## [Assignment]
Copy out each line of the listing that has the word "Like" in it.

● ● ● ● ●

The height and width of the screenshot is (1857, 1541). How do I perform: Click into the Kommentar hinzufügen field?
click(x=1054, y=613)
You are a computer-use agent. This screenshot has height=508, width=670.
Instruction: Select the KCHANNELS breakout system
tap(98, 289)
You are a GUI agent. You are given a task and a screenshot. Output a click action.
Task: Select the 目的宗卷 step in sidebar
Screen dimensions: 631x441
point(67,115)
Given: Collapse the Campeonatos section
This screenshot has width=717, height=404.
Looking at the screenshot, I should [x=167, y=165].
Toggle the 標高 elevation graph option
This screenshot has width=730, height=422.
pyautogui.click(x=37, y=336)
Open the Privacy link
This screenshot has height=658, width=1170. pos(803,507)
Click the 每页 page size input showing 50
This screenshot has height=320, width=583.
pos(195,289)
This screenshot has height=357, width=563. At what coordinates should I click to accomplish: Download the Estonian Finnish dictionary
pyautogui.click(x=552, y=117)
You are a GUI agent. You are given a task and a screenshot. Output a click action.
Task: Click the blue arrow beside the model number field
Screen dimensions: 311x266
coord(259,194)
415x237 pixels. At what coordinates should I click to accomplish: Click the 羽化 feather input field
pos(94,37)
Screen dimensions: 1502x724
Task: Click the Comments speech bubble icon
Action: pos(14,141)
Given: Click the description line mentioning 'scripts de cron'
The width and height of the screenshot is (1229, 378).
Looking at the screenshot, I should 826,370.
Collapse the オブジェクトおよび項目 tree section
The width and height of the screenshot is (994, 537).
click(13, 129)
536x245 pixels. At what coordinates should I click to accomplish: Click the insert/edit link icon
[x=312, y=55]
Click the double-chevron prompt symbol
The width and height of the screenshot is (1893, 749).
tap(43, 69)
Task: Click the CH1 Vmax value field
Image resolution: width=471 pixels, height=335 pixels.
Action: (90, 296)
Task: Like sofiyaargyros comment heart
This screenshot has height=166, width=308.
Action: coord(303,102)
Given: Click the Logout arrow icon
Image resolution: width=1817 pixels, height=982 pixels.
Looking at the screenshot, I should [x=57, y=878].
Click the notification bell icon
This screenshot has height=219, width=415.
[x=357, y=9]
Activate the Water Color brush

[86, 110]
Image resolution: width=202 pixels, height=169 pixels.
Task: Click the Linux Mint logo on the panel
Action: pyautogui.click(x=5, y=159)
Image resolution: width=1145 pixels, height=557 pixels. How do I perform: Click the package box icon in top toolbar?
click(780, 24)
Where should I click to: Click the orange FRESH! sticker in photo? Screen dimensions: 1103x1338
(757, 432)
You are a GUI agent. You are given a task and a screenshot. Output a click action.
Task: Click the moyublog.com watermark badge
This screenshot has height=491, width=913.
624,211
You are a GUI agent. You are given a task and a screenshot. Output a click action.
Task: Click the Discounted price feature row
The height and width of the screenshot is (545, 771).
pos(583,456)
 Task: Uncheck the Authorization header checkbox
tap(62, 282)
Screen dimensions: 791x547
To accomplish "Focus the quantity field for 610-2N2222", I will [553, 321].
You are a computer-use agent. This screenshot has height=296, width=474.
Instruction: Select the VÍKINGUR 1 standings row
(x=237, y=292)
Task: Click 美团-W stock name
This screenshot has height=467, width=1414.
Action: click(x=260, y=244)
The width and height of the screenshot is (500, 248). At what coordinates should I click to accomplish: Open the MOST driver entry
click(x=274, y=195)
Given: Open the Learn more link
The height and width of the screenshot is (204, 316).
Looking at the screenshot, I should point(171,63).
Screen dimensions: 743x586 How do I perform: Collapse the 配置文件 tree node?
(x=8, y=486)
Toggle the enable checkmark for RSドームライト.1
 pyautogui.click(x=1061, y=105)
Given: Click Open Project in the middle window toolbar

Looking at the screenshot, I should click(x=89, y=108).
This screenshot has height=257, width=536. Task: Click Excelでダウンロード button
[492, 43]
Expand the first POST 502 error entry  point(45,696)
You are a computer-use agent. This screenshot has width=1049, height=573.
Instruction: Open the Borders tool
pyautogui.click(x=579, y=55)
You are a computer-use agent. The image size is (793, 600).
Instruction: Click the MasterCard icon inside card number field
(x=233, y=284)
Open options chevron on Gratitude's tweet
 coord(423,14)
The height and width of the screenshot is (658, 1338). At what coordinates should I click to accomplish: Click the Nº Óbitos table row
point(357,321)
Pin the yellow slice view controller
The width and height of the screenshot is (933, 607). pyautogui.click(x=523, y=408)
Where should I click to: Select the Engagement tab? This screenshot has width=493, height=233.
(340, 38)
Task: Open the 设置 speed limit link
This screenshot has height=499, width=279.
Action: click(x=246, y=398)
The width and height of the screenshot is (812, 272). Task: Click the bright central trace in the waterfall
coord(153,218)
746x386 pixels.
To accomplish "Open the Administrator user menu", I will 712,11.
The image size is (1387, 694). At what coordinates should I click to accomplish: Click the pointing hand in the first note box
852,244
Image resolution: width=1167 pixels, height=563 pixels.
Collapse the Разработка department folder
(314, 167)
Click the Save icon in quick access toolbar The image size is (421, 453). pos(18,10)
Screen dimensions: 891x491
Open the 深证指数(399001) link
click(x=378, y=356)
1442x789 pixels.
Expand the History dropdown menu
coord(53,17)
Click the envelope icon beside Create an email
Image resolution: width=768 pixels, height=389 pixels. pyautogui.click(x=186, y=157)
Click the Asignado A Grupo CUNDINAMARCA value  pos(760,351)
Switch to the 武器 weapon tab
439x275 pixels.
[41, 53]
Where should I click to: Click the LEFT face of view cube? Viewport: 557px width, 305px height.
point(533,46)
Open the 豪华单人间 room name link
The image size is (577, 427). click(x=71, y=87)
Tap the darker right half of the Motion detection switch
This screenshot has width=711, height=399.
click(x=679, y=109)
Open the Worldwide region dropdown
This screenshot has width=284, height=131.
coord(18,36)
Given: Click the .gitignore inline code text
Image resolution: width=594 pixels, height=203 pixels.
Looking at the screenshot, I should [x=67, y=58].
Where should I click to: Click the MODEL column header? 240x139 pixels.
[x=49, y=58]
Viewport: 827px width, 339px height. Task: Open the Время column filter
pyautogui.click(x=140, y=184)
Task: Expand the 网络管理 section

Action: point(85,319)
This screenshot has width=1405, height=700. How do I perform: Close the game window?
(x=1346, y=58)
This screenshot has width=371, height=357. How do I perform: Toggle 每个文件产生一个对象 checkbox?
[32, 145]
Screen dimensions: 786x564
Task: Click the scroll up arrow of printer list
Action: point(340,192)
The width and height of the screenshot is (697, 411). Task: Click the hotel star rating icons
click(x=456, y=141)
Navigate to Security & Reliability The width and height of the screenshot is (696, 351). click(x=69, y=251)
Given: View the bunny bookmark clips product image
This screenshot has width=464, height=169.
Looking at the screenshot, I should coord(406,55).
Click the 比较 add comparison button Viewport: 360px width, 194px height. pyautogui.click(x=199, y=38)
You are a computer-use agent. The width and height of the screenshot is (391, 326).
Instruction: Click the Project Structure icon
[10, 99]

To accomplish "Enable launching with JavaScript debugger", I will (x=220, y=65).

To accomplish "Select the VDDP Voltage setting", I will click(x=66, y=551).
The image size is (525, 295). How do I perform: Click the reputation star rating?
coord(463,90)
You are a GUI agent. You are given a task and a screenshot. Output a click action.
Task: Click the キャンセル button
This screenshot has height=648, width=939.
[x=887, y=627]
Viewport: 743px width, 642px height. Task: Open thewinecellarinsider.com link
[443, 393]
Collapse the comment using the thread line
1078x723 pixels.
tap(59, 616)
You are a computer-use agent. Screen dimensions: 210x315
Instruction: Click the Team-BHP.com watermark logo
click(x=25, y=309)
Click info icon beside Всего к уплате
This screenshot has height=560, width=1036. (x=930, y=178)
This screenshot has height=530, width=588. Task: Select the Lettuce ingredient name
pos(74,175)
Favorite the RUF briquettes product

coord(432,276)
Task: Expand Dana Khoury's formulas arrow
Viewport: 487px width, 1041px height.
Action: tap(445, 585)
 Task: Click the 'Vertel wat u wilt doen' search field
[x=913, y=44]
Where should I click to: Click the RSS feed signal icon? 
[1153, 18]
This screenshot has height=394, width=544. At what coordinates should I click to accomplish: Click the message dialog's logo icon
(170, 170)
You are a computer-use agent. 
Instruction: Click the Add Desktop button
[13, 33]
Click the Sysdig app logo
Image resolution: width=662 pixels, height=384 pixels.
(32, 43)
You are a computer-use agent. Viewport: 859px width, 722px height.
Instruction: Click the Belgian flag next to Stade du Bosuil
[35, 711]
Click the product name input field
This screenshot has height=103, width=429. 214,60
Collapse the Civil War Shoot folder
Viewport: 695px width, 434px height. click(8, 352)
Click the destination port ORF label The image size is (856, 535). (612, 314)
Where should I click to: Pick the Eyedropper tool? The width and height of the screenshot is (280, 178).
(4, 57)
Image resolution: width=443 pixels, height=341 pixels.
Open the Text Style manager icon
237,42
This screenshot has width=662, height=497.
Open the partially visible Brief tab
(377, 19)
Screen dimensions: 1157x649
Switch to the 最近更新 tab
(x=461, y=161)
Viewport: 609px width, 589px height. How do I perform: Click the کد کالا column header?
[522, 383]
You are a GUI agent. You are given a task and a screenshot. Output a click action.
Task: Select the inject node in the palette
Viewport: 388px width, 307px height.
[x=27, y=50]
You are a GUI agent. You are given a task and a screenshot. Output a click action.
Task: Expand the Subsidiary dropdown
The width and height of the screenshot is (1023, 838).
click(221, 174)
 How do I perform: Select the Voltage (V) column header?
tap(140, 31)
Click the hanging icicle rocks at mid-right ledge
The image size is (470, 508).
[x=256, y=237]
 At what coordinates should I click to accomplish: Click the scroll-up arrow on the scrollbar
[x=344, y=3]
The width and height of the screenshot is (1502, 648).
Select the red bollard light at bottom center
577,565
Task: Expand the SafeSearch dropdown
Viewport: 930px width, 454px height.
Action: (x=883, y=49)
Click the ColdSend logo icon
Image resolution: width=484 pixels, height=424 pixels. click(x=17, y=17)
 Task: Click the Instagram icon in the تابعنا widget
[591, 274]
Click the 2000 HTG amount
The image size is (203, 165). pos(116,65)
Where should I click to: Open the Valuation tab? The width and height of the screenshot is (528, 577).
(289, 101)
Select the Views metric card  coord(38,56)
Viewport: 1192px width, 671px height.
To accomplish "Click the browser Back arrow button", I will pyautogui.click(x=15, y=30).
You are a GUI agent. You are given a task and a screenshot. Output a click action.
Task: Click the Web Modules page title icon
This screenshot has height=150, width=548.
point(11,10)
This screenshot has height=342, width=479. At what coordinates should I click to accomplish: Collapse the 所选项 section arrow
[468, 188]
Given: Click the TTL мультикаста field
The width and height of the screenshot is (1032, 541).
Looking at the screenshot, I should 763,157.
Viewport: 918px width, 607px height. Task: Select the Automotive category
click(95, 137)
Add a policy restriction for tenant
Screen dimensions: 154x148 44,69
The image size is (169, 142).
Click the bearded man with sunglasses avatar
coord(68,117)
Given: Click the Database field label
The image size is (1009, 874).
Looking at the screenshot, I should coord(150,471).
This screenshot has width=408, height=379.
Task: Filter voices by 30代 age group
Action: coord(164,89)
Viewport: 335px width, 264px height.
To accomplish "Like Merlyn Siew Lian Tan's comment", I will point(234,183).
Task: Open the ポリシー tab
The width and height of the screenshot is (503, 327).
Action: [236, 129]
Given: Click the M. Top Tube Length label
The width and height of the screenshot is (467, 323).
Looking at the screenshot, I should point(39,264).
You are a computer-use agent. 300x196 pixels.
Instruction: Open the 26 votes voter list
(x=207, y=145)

● ● ● ● ●

## [Exercise result]
Task: Like sofiyaargyros comment heart
To accomplish "Like Merlyn Siew Lian Tan's comment", I will point(234,183).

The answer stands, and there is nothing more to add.